- RECORDED INFORMATION
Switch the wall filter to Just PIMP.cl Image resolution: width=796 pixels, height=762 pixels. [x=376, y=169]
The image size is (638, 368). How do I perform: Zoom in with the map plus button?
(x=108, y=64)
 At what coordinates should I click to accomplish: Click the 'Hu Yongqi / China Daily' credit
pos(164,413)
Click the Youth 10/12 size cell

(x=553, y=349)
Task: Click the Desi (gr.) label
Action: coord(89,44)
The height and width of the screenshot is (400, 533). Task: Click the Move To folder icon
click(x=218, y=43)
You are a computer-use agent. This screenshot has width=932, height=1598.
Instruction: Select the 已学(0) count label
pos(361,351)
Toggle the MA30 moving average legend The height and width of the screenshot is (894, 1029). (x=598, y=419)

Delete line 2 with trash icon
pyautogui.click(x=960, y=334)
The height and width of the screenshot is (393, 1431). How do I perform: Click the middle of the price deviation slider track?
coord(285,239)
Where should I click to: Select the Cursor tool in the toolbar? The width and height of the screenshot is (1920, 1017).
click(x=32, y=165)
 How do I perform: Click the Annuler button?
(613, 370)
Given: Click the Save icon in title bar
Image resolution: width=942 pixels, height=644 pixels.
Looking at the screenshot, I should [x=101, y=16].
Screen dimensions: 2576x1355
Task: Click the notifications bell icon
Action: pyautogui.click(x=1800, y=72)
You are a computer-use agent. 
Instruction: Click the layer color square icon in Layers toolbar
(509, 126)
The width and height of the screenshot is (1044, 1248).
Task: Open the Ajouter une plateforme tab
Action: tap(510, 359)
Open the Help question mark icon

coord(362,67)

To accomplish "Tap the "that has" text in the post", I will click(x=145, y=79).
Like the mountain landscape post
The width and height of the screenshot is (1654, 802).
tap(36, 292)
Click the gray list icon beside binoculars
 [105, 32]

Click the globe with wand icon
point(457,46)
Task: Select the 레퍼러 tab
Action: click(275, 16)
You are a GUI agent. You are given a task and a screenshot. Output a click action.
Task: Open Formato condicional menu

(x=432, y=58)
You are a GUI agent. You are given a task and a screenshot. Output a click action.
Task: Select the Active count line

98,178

- ASSIGNED TASK
Word for word, retype all of the entries above.

- TASK OUTPUT
Switch the wall filter to Just PIMP.cl Image resolution: width=796 pixels, height=762 pixels. [x=376, y=169]
The image size is (638, 368). How do I perform: Zoom in with the map plus button?
(x=108, y=64)
 At what coordinates should I click to accomplish: Click the 'Hu Yongqi / China Daily' credit
pos(164,413)
Click the Youth 10/12 size cell

(x=553, y=349)
Task: Click the Desi (gr.) label
Action: coord(89,44)
The height and width of the screenshot is (400, 533). Task: Click the Move To folder icon
click(x=218, y=43)
You are a computer-use agent. This screenshot has width=932, height=1598.
Instruction: Select the 已学(0) count label
pos(361,351)
Toggle the MA30 moving average legend The height and width of the screenshot is (894, 1029). (x=598, y=419)

Delete line 2 with trash icon
pyautogui.click(x=960, y=334)
The height and width of the screenshot is (393, 1431). How do I perform: Click the middle of the price deviation slider track?
coord(285,239)
Where should I click to: Select the Cursor tool in the toolbar? The width and height of the screenshot is (1920, 1017).
click(x=32, y=165)
 How do I perform: Click the Annuler button?
(613, 370)
Given: Click the Save icon in title bar
Image resolution: width=942 pixels, height=644 pixels.
Looking at the screenshot, I should [x=101, y=16].
Screen dimensions: 2576x1355
Task: Click the notifications bell icon
Action: pyautogui.click(x=1800, y=72)
You are a computer-use agent. 
Instruction: Click the layer color square icon in Layers toolbar
(509, 126)
The width and height of the screenshot is (1044, 1248).
Task: Open the Ajouter une plateforme tab
Action: tap(510, 359)
Open the Help question mark icon

coord(362,67)

To accomplish "Tap the "that has" text in the post", I will click(x=145, y=79).
Like the mountain landscape post
The width and height of the screenshot is (1654, 802).
tap(36, 292)
Click the gray list icon beside binoculars
 [105, 32]

Click the globe with wand icon
point(457,46)
Task: Select the 레퍼러 tab
Action: click(275, 16)
You are a GUI agent. You are given a task and a screenshot. Output a click action.
Task: Open Formato condicional menu

(x=432, y=58)
You are a GUI agent. You are given a task and a screenshot. Output a click action.
Task: Select the Active count line

98,178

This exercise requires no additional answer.